Figure S4 shows further device characterization of the floating gate memory. Figure S4a presents the I<sub>DS</sub> *versus* V<sub>G</sub> curves for different V<sub>DS</sub>. Figure S4b shows the retention measurements for programming voltages on the same device. The measurement shows a multistate stability in a 5-hour measurement slot at room temperature. Because of the stability of the states, a much longer retention can be expected. Figure S4c shows tunning of the electrical properties of the memory by symmetrical pulses, allowing an analog modulation of the memory's conductance states. This characteristic is essential for the application of our devices into synapses of the neural network accelerators. Next, in Figure S4d, we show the I<sub>DS</sub>-V<sub>G</sub> for a few devices in the same chip, showing a consistent behaviour. Figure S4e, we show the gate leakage during the sweep shown in Figure S4a. Figure S4f shows the endurance of the memory for cycling. The channel's conductance G<sub>DS</sub> is probed *versus* the number of programming (V<sub>PEAK</sub> = +10V) and erasing (V<sub>PEAK</sub> = -10V) cycles pulses in the gate (T<sub>PULSE</sub> = 100ms). Finally, the last measurement probes the repeatability of the hysteresis curve (I<sub>DS</sub> *versus* V<sub>G</sub>) after 3 cycles. We note that the endurance and repeatability characterisation was performed with different devices but with the same fabrication process.

#### 3. Device Scaling

Figure S5a shows the device fitting for the simulation, fitting – solid and measurement – dashed. Figure S5b shows the full data set ( $I_{DS}$  versus  $V_G$ ) of the scaled devices. Figure S6 shows the SEM images of the scaled devices.

#### 4. Closed Loop Programming

Figure S7 shows the extension of the block diagram described in the main text, used for programming the individual memories to a defined value.

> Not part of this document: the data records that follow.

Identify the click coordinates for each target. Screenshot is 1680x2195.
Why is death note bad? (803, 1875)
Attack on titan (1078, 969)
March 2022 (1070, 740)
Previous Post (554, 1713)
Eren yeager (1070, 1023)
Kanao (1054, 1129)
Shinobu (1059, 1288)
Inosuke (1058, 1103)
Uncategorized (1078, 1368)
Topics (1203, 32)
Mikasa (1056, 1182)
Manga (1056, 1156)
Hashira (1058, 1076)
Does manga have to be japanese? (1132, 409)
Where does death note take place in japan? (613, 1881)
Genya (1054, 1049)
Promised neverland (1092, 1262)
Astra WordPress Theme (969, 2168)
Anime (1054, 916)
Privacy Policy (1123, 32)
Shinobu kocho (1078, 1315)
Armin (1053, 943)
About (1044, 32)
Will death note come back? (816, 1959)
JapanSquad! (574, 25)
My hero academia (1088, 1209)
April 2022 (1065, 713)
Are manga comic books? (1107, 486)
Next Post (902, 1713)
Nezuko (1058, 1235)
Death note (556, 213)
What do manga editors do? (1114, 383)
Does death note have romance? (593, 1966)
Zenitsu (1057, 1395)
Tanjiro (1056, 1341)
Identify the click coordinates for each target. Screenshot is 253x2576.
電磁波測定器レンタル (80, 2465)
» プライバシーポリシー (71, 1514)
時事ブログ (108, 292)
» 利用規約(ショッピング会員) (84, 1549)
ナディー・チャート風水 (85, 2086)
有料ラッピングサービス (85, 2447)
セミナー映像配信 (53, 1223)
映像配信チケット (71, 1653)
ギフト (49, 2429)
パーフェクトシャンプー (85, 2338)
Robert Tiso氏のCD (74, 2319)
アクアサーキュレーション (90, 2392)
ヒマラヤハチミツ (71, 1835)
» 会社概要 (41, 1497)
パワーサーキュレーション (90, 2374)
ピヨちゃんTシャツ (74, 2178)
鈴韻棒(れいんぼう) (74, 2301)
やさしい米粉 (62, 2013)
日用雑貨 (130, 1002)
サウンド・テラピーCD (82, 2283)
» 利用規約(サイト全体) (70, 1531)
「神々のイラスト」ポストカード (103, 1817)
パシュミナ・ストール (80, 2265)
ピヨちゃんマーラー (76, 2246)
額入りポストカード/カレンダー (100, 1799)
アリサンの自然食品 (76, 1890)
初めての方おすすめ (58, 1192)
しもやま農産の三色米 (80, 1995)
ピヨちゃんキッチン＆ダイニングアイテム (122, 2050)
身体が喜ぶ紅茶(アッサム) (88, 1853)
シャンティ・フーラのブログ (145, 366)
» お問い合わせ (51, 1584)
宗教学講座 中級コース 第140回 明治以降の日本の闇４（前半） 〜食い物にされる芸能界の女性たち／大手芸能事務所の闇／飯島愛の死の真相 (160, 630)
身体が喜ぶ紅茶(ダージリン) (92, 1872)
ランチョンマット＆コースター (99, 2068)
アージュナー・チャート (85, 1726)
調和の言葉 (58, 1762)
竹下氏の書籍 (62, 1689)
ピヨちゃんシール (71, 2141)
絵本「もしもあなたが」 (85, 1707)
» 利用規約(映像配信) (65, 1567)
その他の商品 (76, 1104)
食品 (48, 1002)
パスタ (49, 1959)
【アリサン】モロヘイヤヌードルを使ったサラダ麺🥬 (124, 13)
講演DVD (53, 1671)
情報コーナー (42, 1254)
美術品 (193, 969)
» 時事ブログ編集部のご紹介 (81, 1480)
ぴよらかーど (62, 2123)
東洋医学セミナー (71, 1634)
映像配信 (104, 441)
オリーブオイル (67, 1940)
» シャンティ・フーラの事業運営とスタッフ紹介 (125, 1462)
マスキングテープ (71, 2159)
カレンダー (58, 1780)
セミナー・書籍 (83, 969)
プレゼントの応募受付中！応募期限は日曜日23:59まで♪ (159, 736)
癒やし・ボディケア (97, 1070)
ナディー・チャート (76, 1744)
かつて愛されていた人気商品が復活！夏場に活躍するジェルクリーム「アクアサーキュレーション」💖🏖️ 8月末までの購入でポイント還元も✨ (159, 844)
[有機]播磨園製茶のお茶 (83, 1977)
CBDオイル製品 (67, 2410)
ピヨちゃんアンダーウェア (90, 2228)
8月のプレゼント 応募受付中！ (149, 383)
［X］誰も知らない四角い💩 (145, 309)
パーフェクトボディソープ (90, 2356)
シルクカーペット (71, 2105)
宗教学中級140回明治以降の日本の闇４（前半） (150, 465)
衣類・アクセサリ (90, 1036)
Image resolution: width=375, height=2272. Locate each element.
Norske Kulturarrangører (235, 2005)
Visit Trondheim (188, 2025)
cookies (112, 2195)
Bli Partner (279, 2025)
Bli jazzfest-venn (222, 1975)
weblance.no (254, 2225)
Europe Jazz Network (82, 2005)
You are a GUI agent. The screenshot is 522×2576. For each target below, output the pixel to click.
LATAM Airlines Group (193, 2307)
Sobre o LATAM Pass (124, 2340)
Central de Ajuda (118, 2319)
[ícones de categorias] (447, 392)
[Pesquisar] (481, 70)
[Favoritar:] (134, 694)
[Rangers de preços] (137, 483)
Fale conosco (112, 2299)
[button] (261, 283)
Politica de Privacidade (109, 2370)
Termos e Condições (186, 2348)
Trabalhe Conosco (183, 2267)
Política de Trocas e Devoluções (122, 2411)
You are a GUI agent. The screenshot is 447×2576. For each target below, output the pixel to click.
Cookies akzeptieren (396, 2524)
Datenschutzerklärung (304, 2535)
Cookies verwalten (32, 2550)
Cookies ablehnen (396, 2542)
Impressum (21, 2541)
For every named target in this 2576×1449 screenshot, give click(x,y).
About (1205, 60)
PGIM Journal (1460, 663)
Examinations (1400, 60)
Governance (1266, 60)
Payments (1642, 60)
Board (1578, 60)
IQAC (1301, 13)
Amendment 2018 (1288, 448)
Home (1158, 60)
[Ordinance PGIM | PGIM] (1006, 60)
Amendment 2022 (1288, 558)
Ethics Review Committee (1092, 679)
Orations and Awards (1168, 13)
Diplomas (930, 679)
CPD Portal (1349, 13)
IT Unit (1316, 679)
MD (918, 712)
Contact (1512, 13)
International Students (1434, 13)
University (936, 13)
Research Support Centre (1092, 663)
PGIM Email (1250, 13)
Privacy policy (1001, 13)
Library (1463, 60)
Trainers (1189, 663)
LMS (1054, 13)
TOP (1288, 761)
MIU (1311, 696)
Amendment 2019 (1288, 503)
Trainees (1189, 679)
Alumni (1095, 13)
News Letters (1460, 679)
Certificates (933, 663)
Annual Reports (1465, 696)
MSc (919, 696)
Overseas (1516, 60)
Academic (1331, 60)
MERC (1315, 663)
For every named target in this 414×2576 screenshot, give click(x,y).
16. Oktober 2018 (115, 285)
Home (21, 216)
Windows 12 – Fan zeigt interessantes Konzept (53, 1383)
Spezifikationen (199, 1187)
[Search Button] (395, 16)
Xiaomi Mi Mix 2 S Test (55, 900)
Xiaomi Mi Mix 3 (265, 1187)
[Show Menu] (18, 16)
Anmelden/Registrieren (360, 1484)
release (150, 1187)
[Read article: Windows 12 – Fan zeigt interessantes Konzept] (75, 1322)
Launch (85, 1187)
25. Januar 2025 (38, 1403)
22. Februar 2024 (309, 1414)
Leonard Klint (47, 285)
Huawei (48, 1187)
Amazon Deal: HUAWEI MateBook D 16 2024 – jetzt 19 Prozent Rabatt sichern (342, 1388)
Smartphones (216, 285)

#### 5. Experimental Setup

Due to the limited number of devices, we reuse the same devices 3 times to expand the number of outputs as shown in a Figure S8a. The schematic of the Figure S8b shows the connections and internal circuits to perform the inference/programming of the neural network. We use a custom-made device interface board (DIB) described in Figure S8c to apply gains and route the input and output voltages as shown in the previous schematic. The signals are generated using a CompactDAQ system and a LabVIEW software in the host computer. Although almost all the computation is done directly on hardware, the neuron's activation function is performed numerically after the acquisition of the signals. In the computer, we perform a SoftMax function:

$$f_i(z) = \frac{e^{z_i}}{\sum_{j=1}^K e^{z_j}}$$

## 6. Energy Efficiency Estimation For a Large Neural Network Based on the Fabricated Devices

The energy efficiency *EE* of a neural network is defined as:

$$EE = \frac{N_{EOclass}}{E_{class}},$$

where  $N_{EOclass}$  is the number of elementary operations (sums or products) required to complete a single classification, and  $E_{class}$  is the energy required by the neural network for a single classification.

If we assume that the main building block of a deep neural network is represented by the VMM, we can approximate the EE of the neural network with the EE of the VMM, and therefore write:

$$EE = \frac{N_{VMM}}{E_{VMM}} = \frac{N_{VMM}}{P_{VMM}t_{lat}}$$

where  $N_{VMM}$  and  $E_{VMM}$  are the number of elementary operations and the energy required for a vector-matrix multiplication, respectively,  $P_{VMM}$  is the power consumption of the VMM, and  $t_{lat}$  is the latency time, i.e. the time required to obtain the multiplication result.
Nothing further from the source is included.